> Required action
Produce an exact copy of the first line of the data below and each line after it, please, up to and including the one with "You are a computer-use agent. Screen".

> Data under study
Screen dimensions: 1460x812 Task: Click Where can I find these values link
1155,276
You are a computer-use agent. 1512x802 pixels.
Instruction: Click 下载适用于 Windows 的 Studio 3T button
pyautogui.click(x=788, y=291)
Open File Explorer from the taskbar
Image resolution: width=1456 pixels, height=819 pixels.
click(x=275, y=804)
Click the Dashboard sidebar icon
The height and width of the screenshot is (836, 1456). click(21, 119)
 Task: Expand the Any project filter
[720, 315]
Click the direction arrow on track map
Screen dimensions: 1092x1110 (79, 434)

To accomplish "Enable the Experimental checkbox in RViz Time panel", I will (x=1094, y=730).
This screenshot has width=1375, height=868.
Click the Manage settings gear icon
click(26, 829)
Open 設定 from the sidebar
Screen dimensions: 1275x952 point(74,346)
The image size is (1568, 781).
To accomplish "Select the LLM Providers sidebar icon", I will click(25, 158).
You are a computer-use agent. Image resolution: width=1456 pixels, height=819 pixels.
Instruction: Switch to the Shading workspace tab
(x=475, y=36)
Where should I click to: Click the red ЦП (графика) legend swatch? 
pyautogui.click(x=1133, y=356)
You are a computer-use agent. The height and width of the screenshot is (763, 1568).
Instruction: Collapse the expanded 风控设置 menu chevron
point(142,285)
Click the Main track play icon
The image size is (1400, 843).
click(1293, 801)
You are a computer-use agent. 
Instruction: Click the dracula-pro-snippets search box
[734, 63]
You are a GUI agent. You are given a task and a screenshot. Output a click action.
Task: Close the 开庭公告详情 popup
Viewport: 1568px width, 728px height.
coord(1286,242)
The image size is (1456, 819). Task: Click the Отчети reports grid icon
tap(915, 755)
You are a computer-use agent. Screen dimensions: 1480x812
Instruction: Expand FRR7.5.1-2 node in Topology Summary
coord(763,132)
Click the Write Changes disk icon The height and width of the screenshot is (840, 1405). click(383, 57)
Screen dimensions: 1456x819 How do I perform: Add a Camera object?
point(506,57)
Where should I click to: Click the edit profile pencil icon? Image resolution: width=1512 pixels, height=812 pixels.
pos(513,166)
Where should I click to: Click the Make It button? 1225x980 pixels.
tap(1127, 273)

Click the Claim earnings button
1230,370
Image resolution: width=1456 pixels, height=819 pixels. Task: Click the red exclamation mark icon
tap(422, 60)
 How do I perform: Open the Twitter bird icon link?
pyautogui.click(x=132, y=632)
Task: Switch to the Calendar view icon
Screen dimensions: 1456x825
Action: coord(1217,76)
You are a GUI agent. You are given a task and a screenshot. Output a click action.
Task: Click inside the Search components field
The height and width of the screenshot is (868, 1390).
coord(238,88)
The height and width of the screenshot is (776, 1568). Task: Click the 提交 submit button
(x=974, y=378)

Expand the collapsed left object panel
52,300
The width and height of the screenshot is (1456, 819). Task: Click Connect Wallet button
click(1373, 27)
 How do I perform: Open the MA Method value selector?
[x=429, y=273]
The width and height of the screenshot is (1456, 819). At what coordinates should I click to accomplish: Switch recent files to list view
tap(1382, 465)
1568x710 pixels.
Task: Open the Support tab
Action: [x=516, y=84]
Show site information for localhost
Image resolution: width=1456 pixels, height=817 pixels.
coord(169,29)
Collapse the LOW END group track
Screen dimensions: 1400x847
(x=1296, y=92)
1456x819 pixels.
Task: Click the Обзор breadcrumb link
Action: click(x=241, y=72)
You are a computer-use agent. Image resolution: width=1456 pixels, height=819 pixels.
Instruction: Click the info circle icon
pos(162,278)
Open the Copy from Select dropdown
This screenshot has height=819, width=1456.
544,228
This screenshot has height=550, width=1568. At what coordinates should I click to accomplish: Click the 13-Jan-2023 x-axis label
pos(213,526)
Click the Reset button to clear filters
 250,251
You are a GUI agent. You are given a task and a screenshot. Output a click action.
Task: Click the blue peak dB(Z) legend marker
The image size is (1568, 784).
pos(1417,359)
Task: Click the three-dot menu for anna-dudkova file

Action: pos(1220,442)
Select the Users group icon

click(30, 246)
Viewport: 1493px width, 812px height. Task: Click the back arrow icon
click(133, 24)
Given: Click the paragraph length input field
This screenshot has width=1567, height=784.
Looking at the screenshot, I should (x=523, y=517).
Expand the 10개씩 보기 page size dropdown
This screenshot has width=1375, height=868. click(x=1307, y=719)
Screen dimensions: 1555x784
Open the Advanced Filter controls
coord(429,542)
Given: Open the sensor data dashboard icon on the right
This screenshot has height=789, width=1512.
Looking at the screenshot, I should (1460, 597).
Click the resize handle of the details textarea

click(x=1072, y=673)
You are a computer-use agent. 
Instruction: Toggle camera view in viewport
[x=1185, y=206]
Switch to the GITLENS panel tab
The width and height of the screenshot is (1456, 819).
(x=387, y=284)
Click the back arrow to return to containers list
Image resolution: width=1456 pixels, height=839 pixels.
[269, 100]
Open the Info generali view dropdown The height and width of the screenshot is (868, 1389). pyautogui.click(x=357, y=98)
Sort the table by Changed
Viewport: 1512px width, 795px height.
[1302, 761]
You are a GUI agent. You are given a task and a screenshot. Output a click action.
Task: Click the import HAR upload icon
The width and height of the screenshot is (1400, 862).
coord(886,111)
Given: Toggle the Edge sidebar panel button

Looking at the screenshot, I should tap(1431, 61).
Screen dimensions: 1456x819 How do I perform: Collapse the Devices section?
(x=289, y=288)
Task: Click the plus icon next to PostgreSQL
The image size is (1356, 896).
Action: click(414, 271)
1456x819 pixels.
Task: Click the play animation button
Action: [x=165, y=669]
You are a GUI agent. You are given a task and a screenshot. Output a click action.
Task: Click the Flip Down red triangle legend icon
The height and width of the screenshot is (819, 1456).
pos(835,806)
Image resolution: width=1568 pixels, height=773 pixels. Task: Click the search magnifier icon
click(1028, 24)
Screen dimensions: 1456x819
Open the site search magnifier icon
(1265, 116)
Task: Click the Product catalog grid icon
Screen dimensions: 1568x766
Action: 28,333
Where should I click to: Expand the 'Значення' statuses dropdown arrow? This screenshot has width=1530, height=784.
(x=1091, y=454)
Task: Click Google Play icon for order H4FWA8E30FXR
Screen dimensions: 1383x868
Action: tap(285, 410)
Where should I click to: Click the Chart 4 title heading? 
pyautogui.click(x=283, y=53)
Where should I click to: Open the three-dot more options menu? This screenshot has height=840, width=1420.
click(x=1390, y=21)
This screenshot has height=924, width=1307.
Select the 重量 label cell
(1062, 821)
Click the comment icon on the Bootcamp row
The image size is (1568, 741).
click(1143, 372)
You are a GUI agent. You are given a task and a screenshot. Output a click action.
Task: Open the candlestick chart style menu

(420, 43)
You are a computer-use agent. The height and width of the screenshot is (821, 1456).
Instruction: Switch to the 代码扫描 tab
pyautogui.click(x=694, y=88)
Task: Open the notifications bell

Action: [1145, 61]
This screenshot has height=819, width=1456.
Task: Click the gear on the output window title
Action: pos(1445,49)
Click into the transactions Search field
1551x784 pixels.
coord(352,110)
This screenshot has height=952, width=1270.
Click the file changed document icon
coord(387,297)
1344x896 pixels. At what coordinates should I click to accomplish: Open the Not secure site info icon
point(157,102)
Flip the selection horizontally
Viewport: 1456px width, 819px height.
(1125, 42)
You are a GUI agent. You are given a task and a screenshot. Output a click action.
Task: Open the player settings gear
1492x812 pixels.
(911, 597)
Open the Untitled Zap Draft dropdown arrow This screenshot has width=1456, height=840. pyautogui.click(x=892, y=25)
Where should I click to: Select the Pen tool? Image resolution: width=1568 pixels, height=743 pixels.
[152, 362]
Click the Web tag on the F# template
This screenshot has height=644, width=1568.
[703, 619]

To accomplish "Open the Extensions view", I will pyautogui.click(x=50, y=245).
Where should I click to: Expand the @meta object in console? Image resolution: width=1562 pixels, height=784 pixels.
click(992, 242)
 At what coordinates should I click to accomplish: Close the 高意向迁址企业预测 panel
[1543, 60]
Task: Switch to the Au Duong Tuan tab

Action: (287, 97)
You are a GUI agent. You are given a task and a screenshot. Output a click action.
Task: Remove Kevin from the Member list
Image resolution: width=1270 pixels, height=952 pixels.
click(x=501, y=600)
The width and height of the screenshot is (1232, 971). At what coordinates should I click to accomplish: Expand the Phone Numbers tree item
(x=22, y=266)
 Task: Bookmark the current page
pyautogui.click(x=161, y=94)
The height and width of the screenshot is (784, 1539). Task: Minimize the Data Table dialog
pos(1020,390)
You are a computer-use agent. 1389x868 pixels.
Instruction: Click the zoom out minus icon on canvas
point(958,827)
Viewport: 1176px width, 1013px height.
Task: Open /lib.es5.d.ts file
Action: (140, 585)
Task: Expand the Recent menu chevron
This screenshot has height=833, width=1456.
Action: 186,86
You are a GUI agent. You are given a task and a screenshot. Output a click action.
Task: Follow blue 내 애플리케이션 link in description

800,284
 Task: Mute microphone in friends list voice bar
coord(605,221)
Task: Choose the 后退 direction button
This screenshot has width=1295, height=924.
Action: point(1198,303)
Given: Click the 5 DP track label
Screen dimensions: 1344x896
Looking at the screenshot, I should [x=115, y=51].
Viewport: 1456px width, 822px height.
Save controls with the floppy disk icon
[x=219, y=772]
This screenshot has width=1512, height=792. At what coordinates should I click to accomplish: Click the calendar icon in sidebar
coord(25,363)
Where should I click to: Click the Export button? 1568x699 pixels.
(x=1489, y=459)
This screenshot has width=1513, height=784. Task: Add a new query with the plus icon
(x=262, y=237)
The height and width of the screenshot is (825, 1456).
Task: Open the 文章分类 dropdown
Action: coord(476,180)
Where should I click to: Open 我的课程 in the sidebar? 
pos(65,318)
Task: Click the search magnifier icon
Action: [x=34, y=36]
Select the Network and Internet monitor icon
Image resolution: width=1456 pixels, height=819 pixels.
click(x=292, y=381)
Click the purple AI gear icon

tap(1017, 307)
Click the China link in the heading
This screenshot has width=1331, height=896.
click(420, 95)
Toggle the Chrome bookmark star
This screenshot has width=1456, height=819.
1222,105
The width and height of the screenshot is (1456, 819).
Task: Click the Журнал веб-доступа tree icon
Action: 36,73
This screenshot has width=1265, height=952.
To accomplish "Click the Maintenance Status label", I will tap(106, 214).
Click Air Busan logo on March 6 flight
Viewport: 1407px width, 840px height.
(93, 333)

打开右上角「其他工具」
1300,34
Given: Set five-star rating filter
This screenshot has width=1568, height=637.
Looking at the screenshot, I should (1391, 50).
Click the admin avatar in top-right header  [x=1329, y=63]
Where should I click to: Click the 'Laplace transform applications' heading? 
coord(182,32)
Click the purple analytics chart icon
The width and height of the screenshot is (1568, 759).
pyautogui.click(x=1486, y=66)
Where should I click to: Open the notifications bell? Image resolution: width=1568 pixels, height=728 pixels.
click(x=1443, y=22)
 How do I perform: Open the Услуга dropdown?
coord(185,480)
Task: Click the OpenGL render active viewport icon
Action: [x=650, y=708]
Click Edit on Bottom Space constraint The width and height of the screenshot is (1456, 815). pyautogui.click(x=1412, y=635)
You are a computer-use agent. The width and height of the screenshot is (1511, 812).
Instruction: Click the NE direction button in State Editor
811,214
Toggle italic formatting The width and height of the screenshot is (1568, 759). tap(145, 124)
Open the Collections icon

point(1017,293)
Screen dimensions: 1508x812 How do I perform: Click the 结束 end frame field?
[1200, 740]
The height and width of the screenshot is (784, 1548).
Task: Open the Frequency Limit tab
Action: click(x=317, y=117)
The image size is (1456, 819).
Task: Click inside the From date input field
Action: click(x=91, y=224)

> Task answer
Screen dimensions: 1460x812 Task: Click Where can I find these values link
1155,276
You are a computer-use agent. 1512x802 pixels.
Instruction: Click 下载适用于 Windows 的 Studio 3T button
pyautogui.click(x=788, y=291)
Open File Explorer from the taskbar
Image resolution: width=1456 pixels, height=819 pixels.
click(x=275, y=804)
Click the Dashboard sidebar icon
The height and width of the screenshot is (836, 1456). click(21, 119)
 Task: Expand the Any project filter
[720, 315]
Click the direction arrow on track map
Screen dimensions: 1092x1110 (79, 434)

To accomplish "Enable the Experimental checkbox in RViz Time panel", I will (x=1094, y=730).
This screenshot has width=1375, height=868.
Click the Manage settings gear icon
click(26, 829)
Open 設定 from the sidebar
Screen dimensions: 1275x952 point(74,346)
The image size is (1568, 781).
To accomplish "Select the LLM Providers sidebar icon", I will click(25, 158).
You are a computer-use agent. Image resolution: width=1456 pixels, height=819 pixels.
Instruction: Switch to the Shading workspace tab
(x=475, y=36)
Where should I click to: Click the red ЦП (графика) legend swatch? 
pyautogui.click(x=1133, y=356)
You are a computer-use agent. The height and width of the screenshot is (763, 1568).
Instruction: Collapse the expanded 风控设置 menu chevron
point(142,285)
Click the Main track play icon
The image size is (1400, 843).
click(1293, 801)
You are a computer-use agent. 
Instruction: Click the dracula-pro-snippets search box
[734, 63]
You are a GUI agent. You are given a task and a screenshot. Output a click action.
Task: Close the 开庭公告详情 popup
Viewport: 1568px width, 728px height.
coord(1286,242)
The image size is (1456, 819). Task: Click the Отчети reports grid icon
tap(915, 755)
You are a computer-use agent. Screen dimensions: 1480x812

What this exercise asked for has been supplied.